Joëlle Vos – TP_1H4
ONDERZOEK 1 (PERIODE 1)
- BEROEP OP ONDERZOEK – J. Brinkman, H. Oldenhuis
- BASISBOEK KWALITATIEF ONDERZOEK – B. Baarda, Bakker, A. Boullart,
T. Fischer, M. Julsing, V. Peters, T. van der Velden
Deze samenvatting bestaat uit:
- Hoofdstukken 1, 2, 4, 5, 7 (Brinkman) & Hoofdstukken 1, 2, 3, 8 (Baarda)
- Toetsdoelen van HOGESCHOOL LEIDEN (Toegepaste Psychologie) per hoofdstuk
- Informatie uit de presentaties van HOGESCHOOL LEIDEN (Toegepaste Psychologie)
De toetsdoelen per hoofdstuk die in deze samenvatting worden behandeld
1. De student kan de eisen die aan wetenschappelijk onderzoek worden gesteld (algemene
uitspraken, objectiviteit, controleerbaarheid, herhaalbaarheid, systematiek), benoemen en
uitleggen.
2. De student kan de stappen in de onderzoekcyclus uitleggen en herkennen.
3. De student kan een doelstelling formuleren: de doelstelling geeft antwoord op de vraag
waarom het onderzoek uitgevoerd wordt / wat je met het onderzoek wilt bereiken.
4. De student kan een wetenschappelijke probleemstelling formuleren: de probleemstelling
vloeit voort uit de probleemanalyse en geeft aan wat er onderzocht gaat worden.
5. De student kan deelvragen afleiden uit een theoretisch kader.

Verstrekte gegevens:
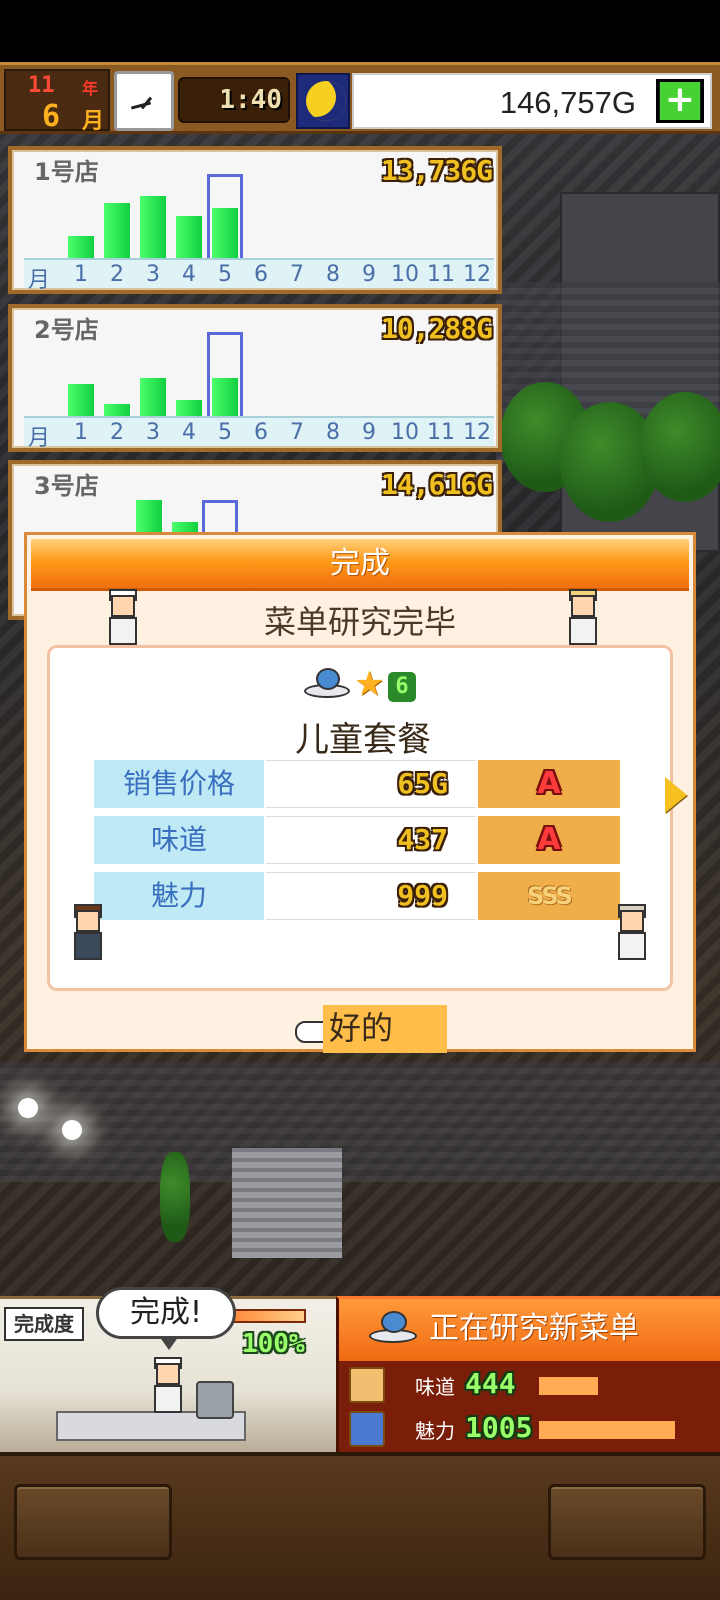  I want to click on research-status-area: 完成度 100% 完成! 正在研究新菜单 味道 444 魅力 1005, so click(360, 1370).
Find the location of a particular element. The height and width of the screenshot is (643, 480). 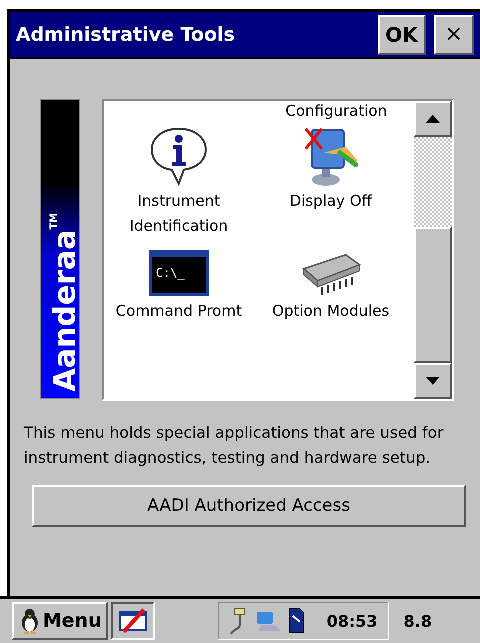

Opdracht: Schrijf de samenvatting voor Onderzoek 1 hierboven volledig en woord voor woord over. De gegevens heb je niet nodig.

Uitwerking:
Joëlle Vos – TP_1H4
ONDERZOEK 1 (PERIODE 1)
- BEROEP OP ONDERZOEK – J. Brinkman, H. Oldenhuis
- BASISBOEK KWALITATIEF ONDERZOEK – B. Baarda, Bakker, A. Boullart,
T. Fischer, M. Julsing, V. Peters, T. van der Velden
Deze samenvatting bestaat uit:
- Hoofdstukken 1, 2, 4, 5, 7 (Brinkman) & Hoofdstukken 1, 2, 3, 8 (Baarda)
- Toetsdoelen van HOGESCHOOL LEIDEN (Toegepaste Psychologie) per hoofdstuk
- Informatie uit de presentaties van HOGESCHOOL LEIDEN (Toegepaste Psychologie)
De toetsdoelen per hoofdstuk die in deze samenvatting worden behandeld
1. De student kan de eisen die aan wetenschappelijk onderzoek worden gesteld (algemene
uitspraken, objectiviteit, controleerbaarheid, herhaalbaarheid, systematiek), benoemen en
uitleggen.
2. De student kan de stappen in de onderzoekcyclus uitleggen en herkennen.
3. De student kan een doelstelling formuleren: de doelstelling geeft antwoord op de vraag
waarom het onderzoek uitgevoerd wordt / wat je met het onderzoek wilt bereiken.
4. De student kan een wetenschappelijke probleemstelling formuleren: de probleemstelling
vloeit voort uit de probleemanalyse en geeft aan wat er onderzocht gaat worden.
5. De student kan deelvragen afleiden uit een theoretisch kader.